===== DATA EXCERPTS =====

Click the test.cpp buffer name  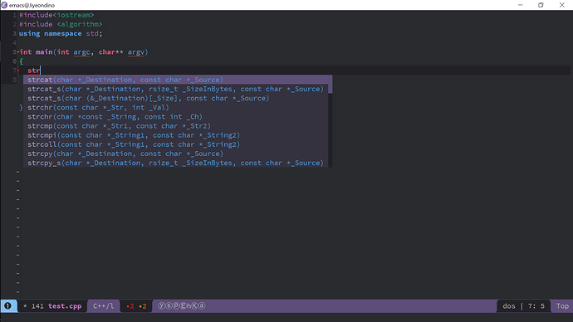tap(65, 306)
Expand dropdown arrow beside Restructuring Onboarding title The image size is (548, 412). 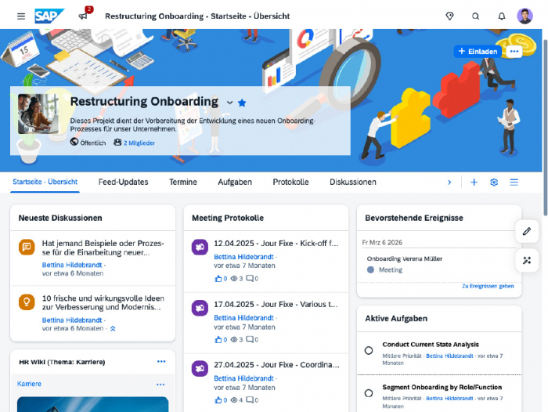click(x=229, y=103)
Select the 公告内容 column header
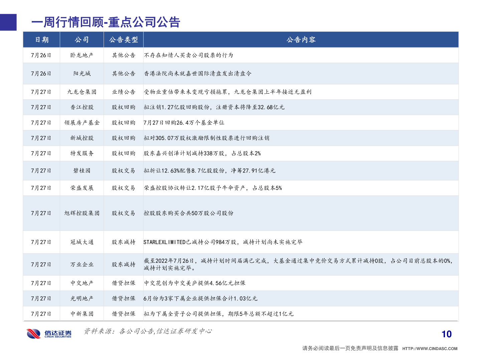481x361 pixels. point(301,39)
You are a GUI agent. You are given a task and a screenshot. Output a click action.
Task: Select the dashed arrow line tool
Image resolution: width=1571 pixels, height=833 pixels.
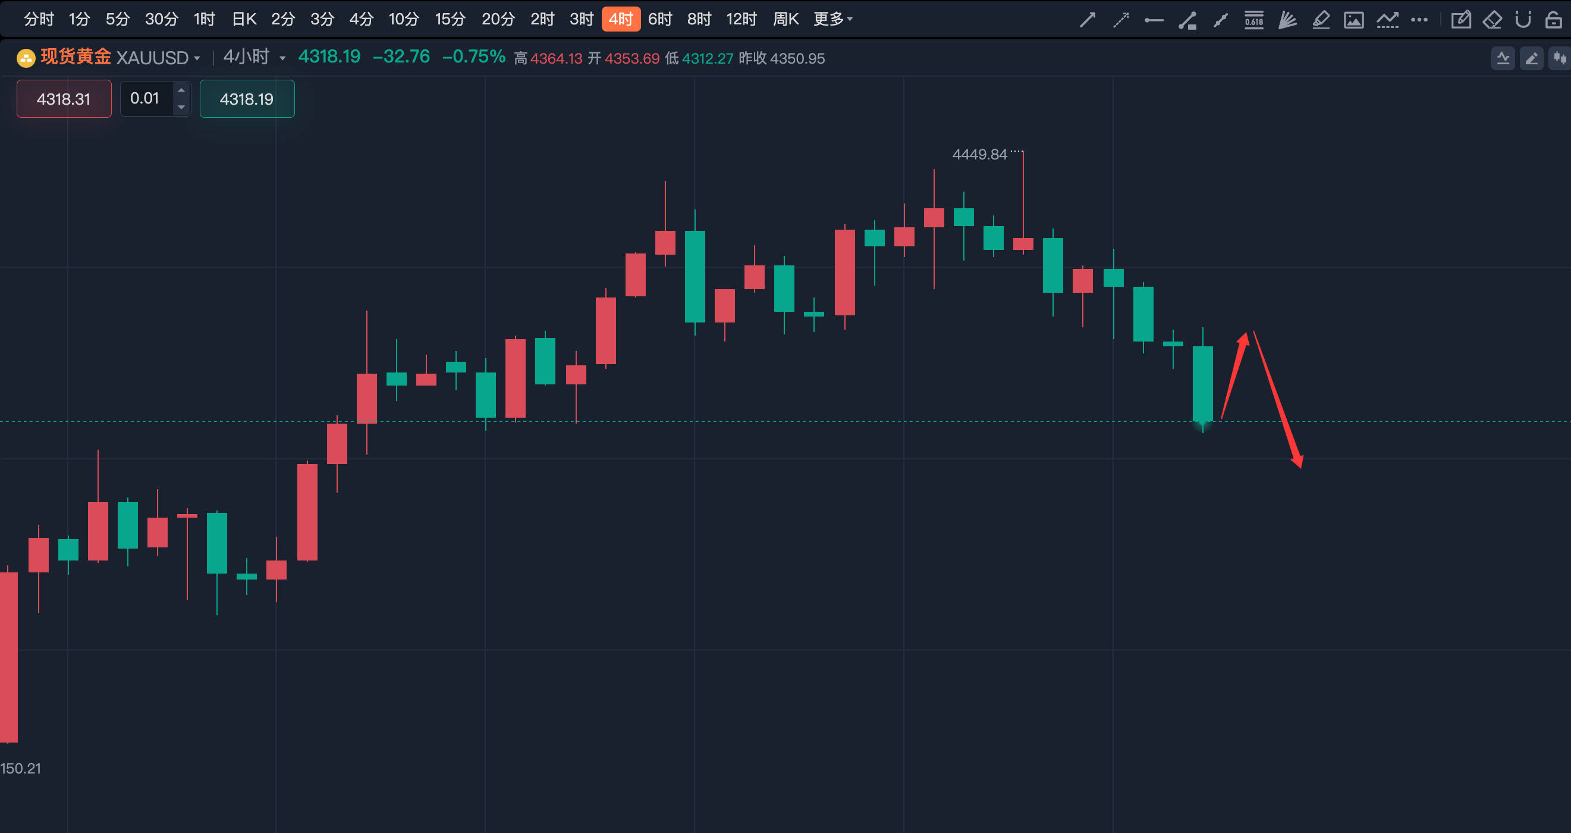pyautogui.click(x=1121, y=20)
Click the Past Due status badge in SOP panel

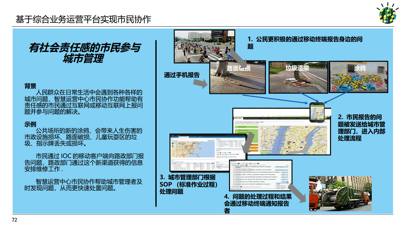pos(238,163)
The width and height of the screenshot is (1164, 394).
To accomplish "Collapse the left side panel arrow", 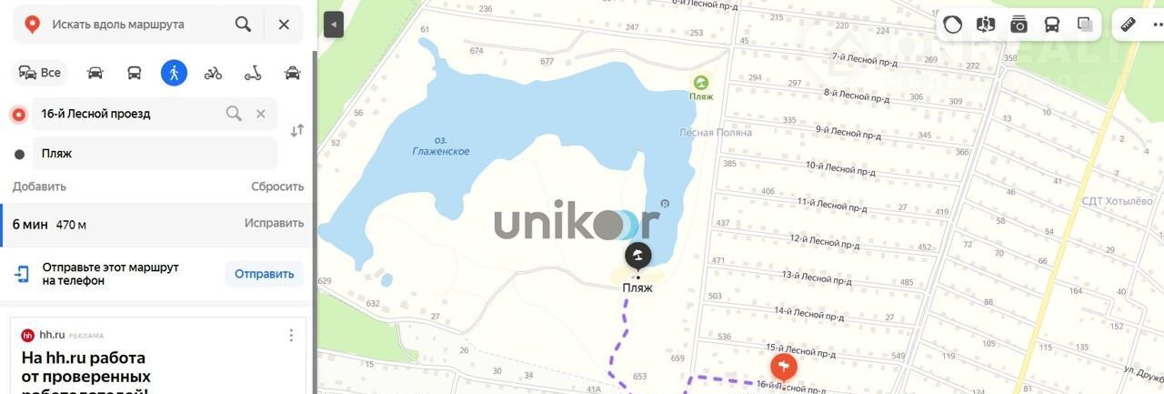I will pos(334,25).
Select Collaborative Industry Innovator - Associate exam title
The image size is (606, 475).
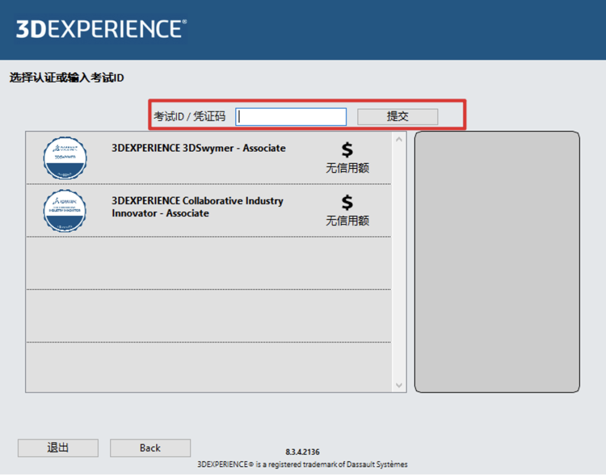pyautogui.click(x=197, y=207)
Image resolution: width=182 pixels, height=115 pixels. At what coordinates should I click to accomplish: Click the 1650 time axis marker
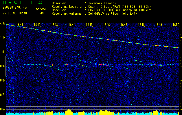(176, 25)
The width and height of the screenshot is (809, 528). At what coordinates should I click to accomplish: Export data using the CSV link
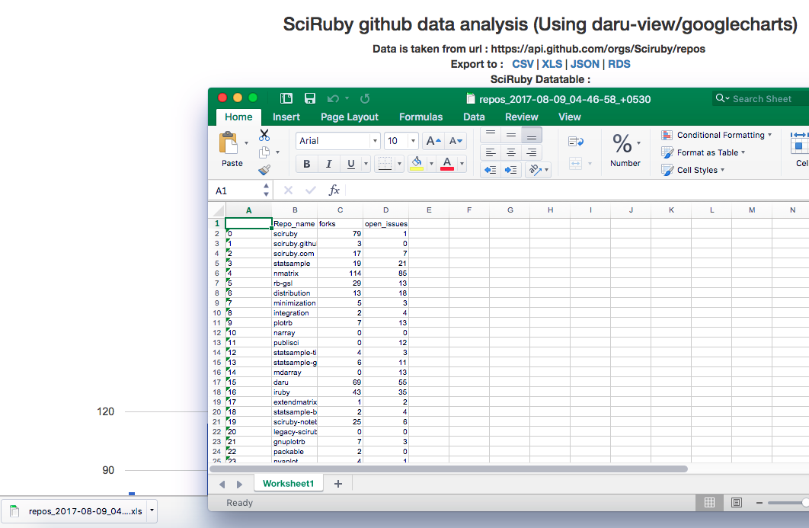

=====

- **WHAT YOU NEED TO DO**
Pictures must be left out of the answer, which should be exactly the lines from the one holding "Image resolution: width=182" through the last line of the entries above, both included; please add nothing.

- **EXERCISE SOLUTION**
Image resolution: width=182 pixels, height=115 pixels. At what coordinates should I click to accomplish: Click the 1650 time axis marker
(176, 25)
The width and height of the screenshot is (809, 528). At what coordinates should I click to accomplish: Export data using the CSV link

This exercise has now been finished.